For-profit college in West Boylston, Massachusetts

Salter College was a for-profit junior college with locations in West Boylston and Chicopee, Massachusetts. It was owned by Premier Education Group.

== History ==
Salter began as the Salter School in 1937, when Dorothy Salter opened a secretarial school. It was originally located on Cedar Street in Worcester, Massachusetts. The school's offerings expanded over time, and in 2002 the school was bought by Premier Education Group. "Salter College" was launched by Premier in 2007 with a new facility in West Boylston. The college awarded its first three associate degrees in June 2008.

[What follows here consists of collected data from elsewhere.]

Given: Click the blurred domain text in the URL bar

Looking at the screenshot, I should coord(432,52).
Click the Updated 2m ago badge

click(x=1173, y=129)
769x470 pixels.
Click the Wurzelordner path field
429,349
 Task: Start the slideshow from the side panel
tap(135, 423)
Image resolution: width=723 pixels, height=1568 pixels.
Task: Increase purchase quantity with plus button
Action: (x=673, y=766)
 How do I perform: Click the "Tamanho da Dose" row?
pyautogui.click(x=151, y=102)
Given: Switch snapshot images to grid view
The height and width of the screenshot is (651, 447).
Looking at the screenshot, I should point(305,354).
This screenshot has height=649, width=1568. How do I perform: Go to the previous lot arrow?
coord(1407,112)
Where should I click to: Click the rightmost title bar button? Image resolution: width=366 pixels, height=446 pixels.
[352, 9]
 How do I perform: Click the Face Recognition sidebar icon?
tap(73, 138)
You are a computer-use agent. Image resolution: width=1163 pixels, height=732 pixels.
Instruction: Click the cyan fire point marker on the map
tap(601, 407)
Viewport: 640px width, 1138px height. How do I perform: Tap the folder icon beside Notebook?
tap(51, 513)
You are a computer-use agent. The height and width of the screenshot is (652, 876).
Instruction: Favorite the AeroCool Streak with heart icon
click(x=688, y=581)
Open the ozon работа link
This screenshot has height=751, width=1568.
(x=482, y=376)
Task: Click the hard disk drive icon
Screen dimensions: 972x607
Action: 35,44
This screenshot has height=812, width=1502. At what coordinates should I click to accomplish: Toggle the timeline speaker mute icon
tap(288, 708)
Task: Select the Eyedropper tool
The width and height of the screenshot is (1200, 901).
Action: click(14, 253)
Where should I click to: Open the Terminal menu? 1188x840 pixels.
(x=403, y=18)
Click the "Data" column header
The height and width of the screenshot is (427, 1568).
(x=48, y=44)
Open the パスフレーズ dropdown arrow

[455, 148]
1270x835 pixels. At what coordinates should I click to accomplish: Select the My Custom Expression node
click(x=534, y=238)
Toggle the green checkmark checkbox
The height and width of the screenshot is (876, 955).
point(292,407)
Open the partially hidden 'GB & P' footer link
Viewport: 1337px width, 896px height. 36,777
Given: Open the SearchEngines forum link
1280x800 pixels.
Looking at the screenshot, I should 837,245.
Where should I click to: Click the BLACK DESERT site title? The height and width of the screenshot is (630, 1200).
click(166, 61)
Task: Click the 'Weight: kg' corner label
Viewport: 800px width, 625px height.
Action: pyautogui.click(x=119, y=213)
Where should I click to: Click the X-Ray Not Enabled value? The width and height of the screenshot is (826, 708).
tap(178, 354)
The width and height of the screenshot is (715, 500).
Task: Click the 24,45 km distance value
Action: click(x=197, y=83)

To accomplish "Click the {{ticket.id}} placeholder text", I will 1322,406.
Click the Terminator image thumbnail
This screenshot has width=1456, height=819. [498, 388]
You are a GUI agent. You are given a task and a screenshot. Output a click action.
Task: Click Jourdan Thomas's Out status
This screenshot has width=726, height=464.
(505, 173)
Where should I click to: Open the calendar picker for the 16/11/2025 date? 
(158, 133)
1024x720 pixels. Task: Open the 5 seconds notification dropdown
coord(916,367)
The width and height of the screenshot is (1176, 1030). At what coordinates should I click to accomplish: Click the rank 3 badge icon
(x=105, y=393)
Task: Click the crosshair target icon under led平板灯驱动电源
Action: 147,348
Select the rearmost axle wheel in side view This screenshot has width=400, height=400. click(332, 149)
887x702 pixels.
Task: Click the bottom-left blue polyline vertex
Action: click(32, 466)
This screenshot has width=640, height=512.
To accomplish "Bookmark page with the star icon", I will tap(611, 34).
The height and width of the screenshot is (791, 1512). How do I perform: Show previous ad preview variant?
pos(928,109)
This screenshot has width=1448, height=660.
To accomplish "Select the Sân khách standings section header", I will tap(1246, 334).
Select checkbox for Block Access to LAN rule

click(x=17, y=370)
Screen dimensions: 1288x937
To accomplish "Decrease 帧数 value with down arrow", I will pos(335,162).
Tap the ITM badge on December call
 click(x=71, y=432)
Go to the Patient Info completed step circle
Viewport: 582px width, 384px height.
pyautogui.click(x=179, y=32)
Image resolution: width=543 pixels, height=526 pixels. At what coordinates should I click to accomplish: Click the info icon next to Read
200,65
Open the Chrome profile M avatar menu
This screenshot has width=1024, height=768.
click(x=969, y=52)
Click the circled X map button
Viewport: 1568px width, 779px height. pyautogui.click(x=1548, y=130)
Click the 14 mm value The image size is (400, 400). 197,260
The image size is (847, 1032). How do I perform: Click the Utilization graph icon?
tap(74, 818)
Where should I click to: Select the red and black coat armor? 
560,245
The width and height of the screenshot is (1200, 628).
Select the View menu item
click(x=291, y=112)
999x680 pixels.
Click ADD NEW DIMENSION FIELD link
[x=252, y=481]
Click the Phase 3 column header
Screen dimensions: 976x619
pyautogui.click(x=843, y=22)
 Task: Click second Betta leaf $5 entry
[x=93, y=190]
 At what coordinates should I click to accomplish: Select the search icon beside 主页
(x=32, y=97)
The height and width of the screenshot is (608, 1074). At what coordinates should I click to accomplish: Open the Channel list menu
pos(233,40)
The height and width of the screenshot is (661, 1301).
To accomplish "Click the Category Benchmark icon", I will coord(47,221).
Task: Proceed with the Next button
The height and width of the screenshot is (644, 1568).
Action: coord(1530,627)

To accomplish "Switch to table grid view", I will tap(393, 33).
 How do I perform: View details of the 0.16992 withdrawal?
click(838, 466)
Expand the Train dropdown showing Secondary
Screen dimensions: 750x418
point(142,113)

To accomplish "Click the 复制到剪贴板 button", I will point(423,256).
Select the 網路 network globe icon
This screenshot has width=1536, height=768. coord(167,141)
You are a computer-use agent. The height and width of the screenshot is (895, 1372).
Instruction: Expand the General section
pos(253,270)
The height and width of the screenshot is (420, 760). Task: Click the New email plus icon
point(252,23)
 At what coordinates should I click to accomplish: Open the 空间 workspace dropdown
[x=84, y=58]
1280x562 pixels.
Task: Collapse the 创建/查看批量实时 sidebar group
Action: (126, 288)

Salter College is a private two-year college with programs in business, health care, and computers. It was accredited by the Accrediting Council for Independent Colleges and Schools (ACICS) to award degrees and certificates. Salter College Medical Assisting Certificate program was accredited by the Commission on Accreditation of Allied Health Education Programs (www.caahep.org) upon recommendation of the Curriculum Review Board of the American Association of Medical Assistant Endowment (AAMAE).

The college had two locations, the original in West Boylston, and one in Chicopee, Massachusetts which opened in August 2011 in a building which had previously been the site of a strip club before being renovated for educational use.

== Enrollment controversy ==
The Massachusetts Attorney General brought claims against Salter College alleging deceptive enrollment tactics. An investigation by the state government found that Salter had engaged in dubious marketing tactics and false promises to lure students into its health-related training programs. Salter, together with the Salter Schools, settled the claims in 2014 for $3.75 million.